Exercise prompt → Can you reproduce word for word the lines of the records below, starting with the line that contains "Given: Toggle the" and going on through the line that contains "Looking at the", leaving out the pictures?

* * * * *

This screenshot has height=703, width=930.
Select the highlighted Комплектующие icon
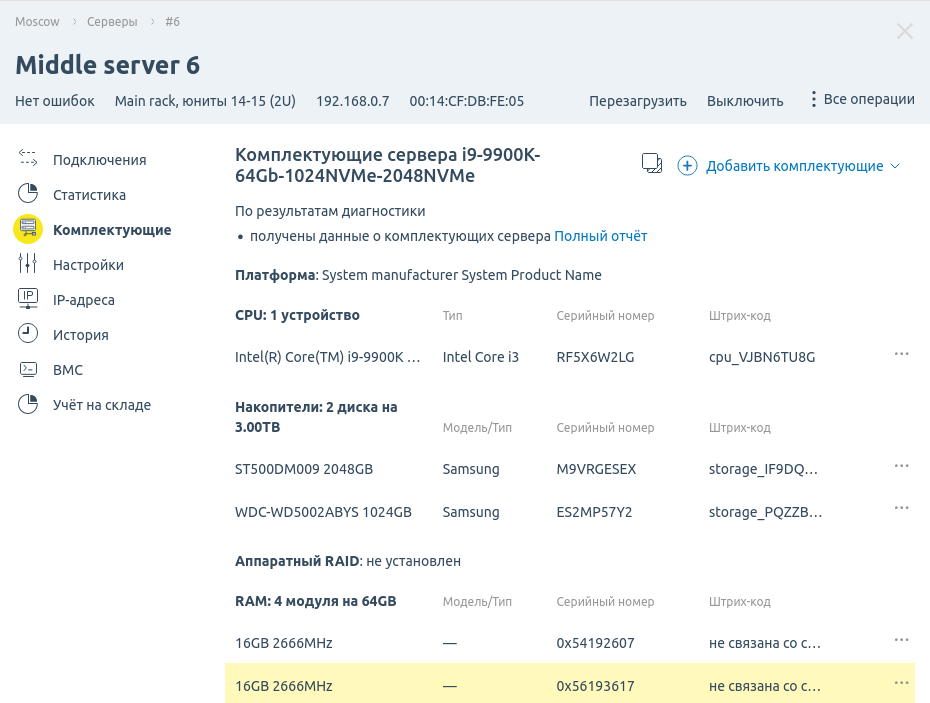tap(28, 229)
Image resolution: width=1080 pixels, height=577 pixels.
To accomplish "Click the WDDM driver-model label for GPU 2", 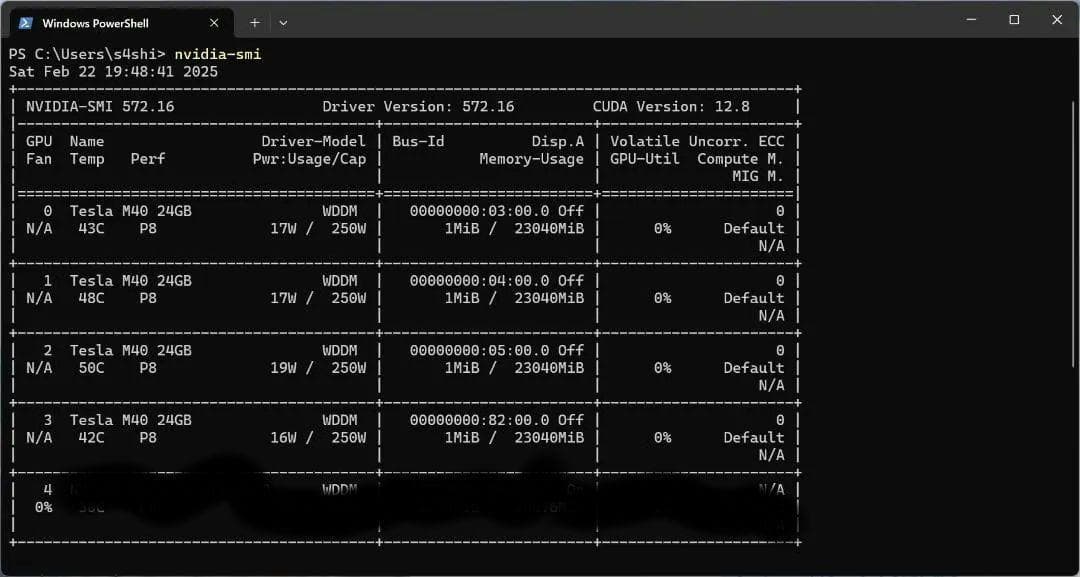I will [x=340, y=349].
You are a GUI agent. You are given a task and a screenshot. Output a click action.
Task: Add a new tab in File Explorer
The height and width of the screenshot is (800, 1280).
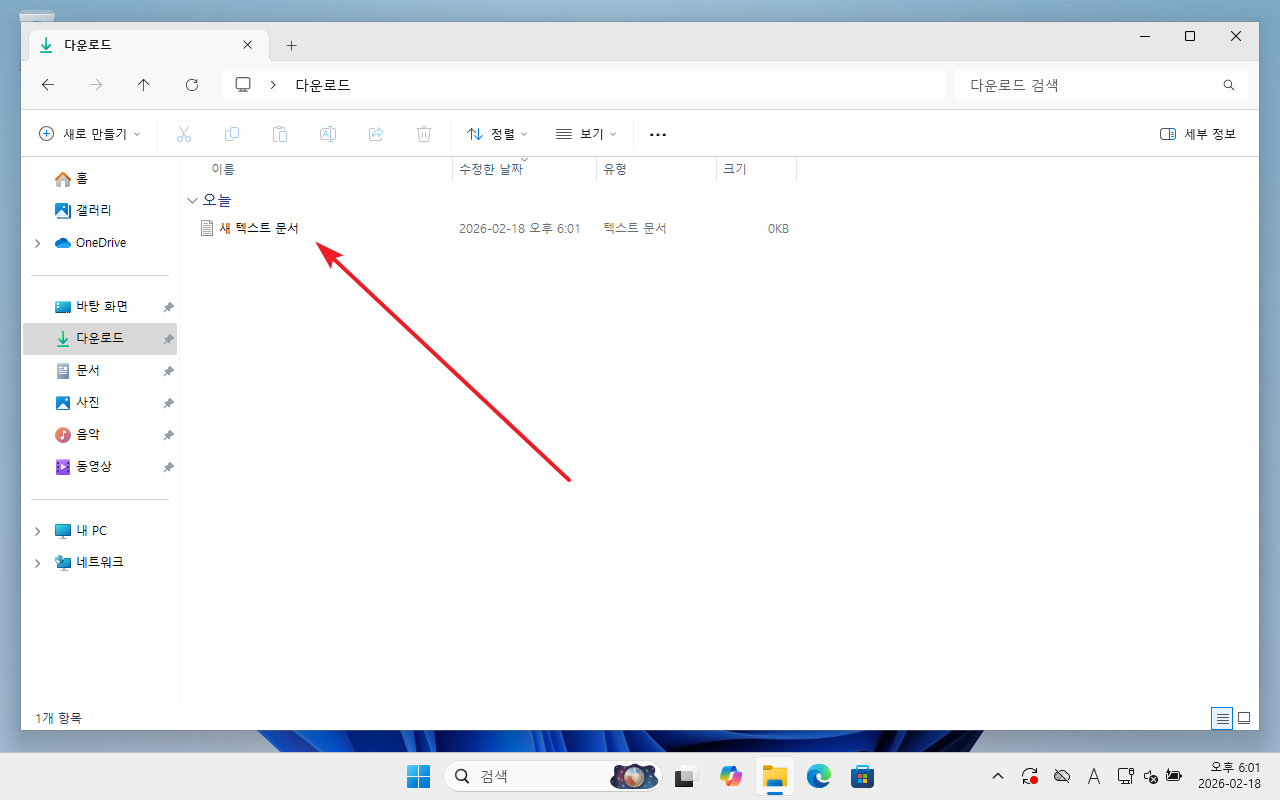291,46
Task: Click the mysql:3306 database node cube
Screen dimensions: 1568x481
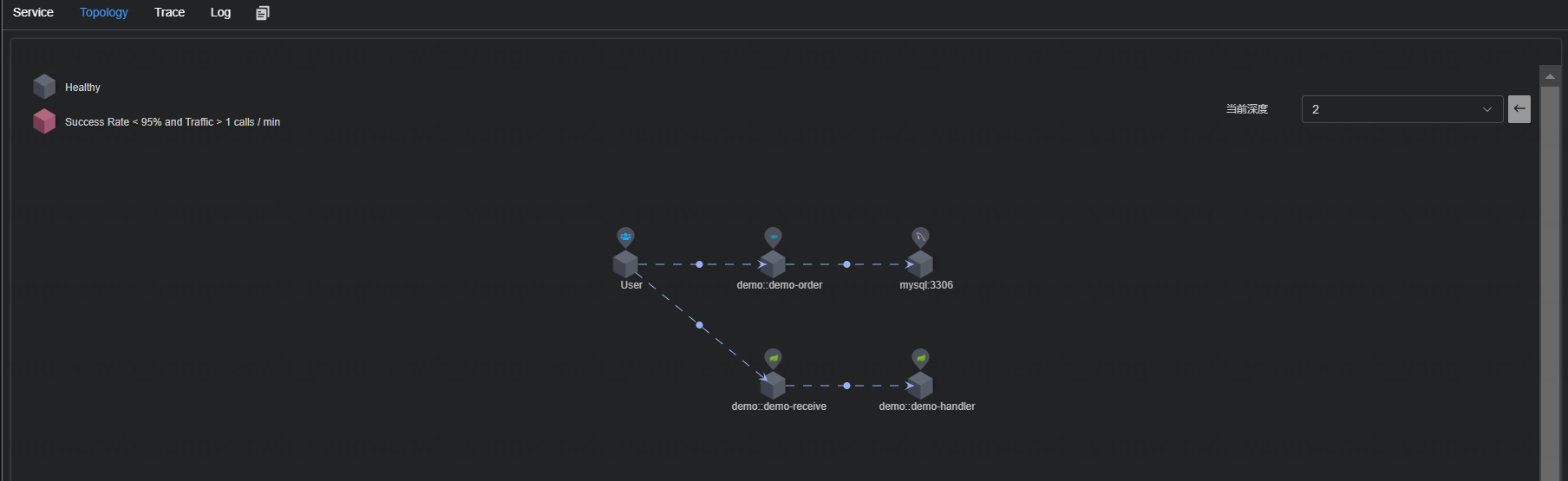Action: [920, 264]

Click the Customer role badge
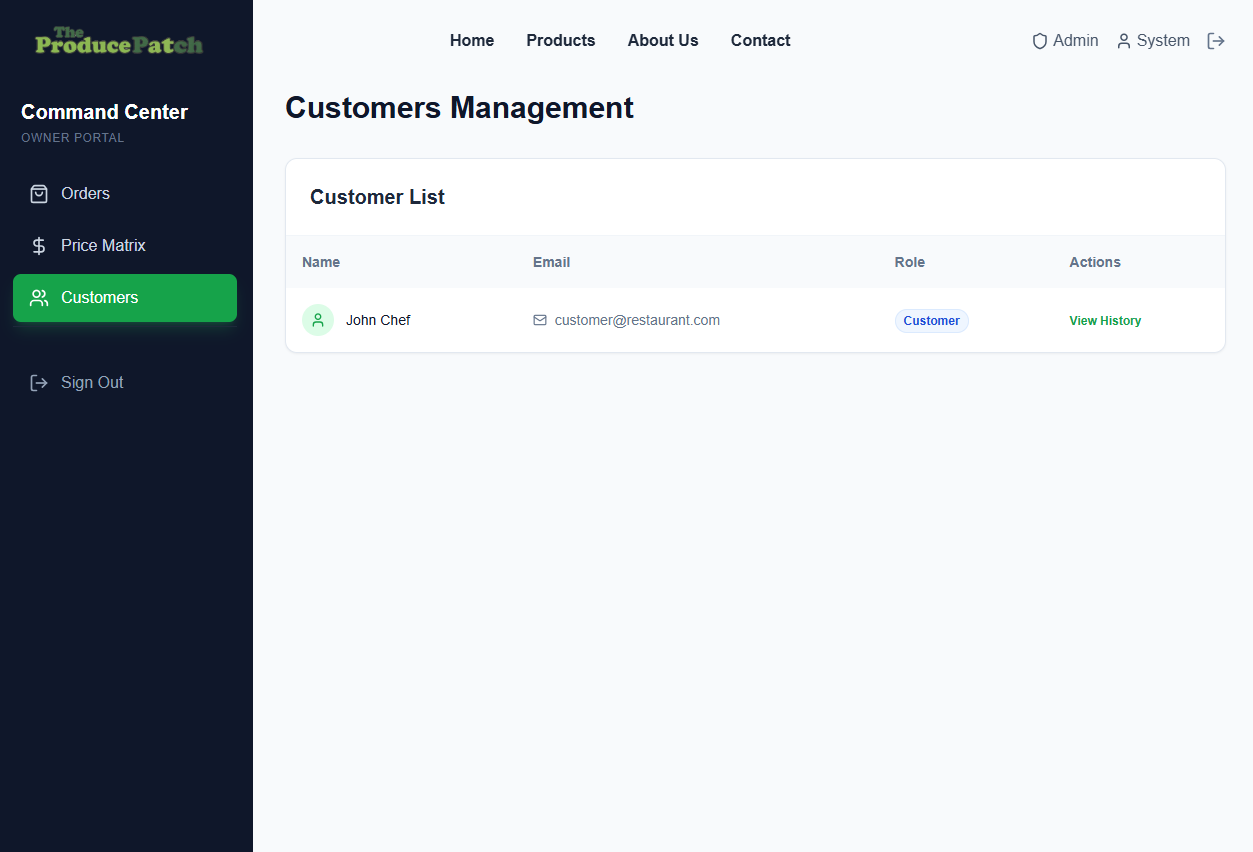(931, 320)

* * * * *

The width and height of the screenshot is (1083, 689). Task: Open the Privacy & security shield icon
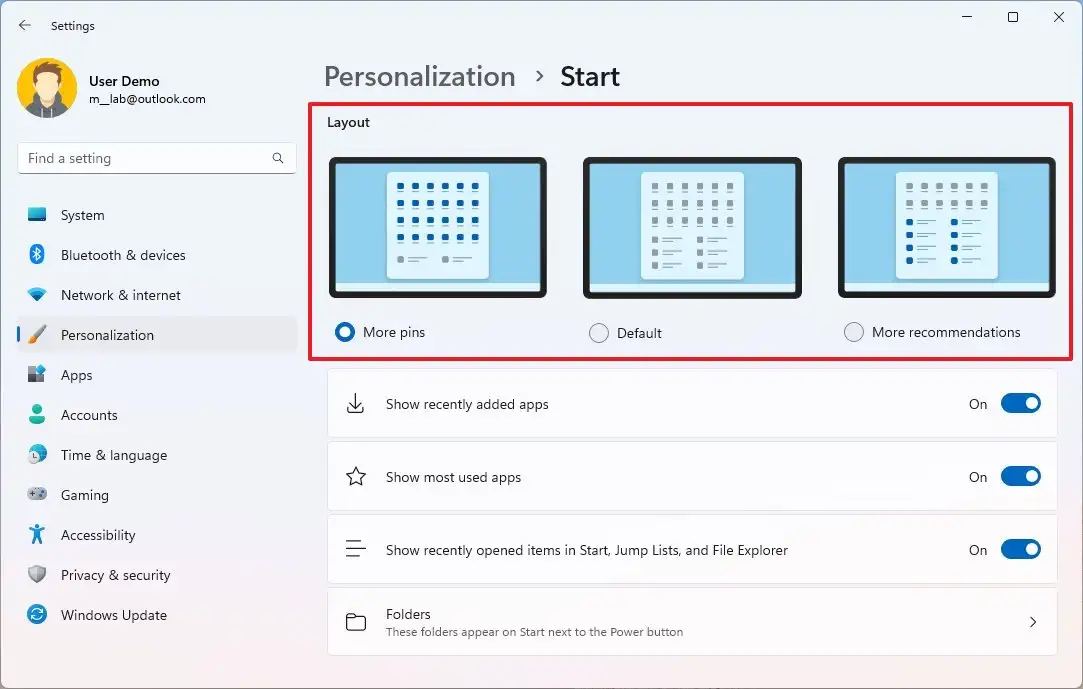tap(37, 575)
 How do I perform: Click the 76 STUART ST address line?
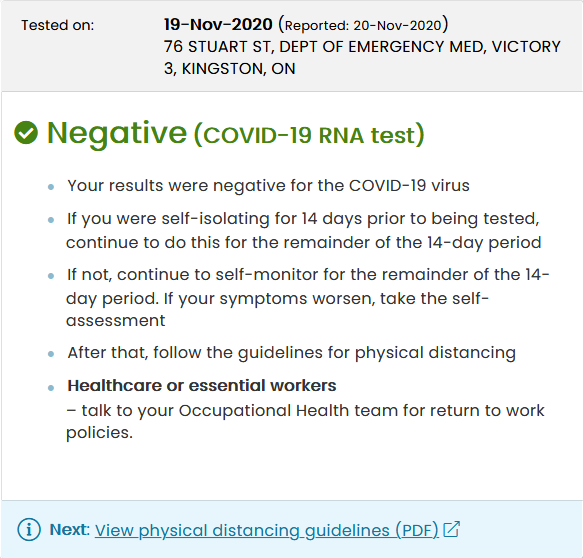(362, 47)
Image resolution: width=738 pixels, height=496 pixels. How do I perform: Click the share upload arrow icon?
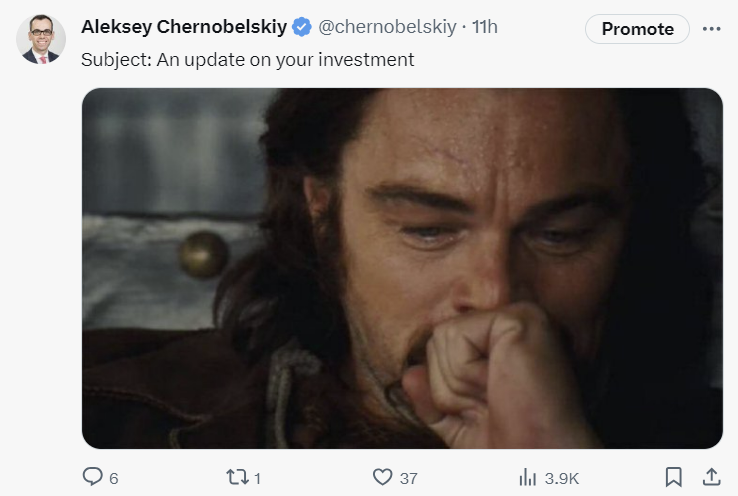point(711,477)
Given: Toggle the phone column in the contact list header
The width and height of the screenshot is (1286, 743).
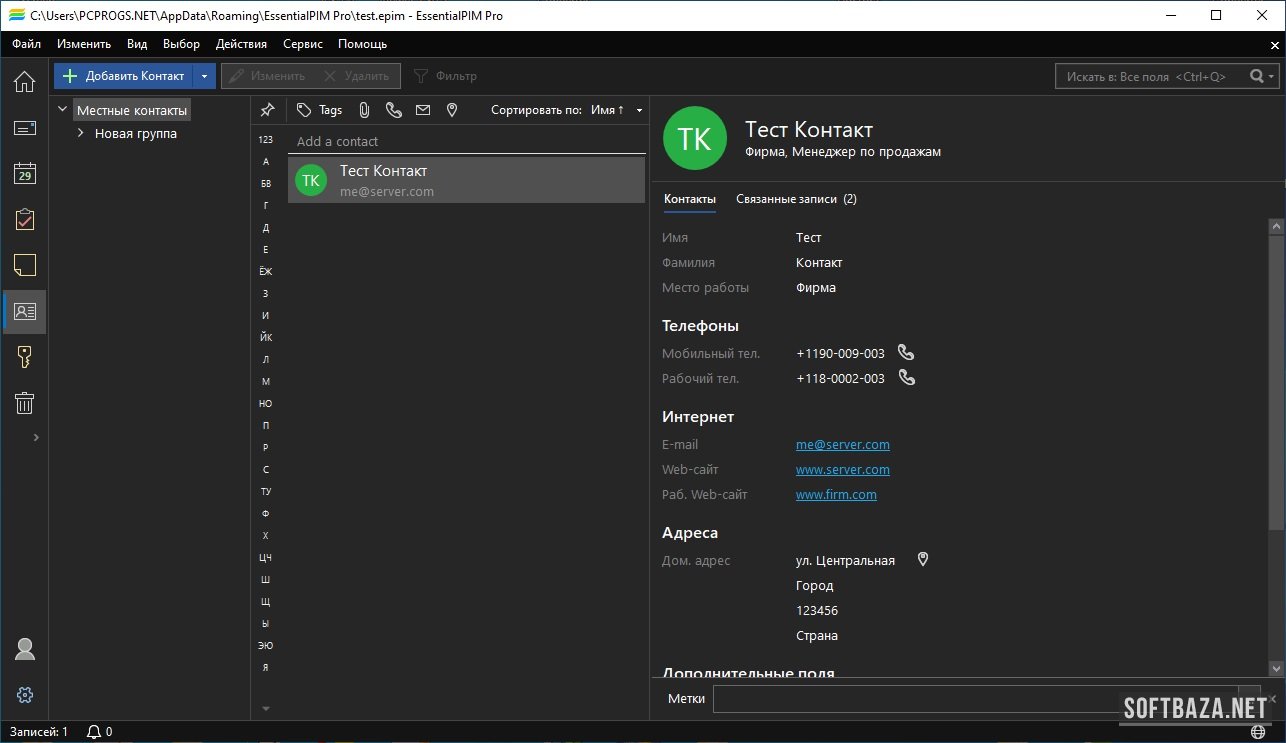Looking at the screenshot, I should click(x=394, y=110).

* * * * *

Written answer →
Given: Toggle the phone column in the contact list header
The width and height of the screenshot is (1286, 743).
Looking at the screenshot, I should click(x=394, y=110).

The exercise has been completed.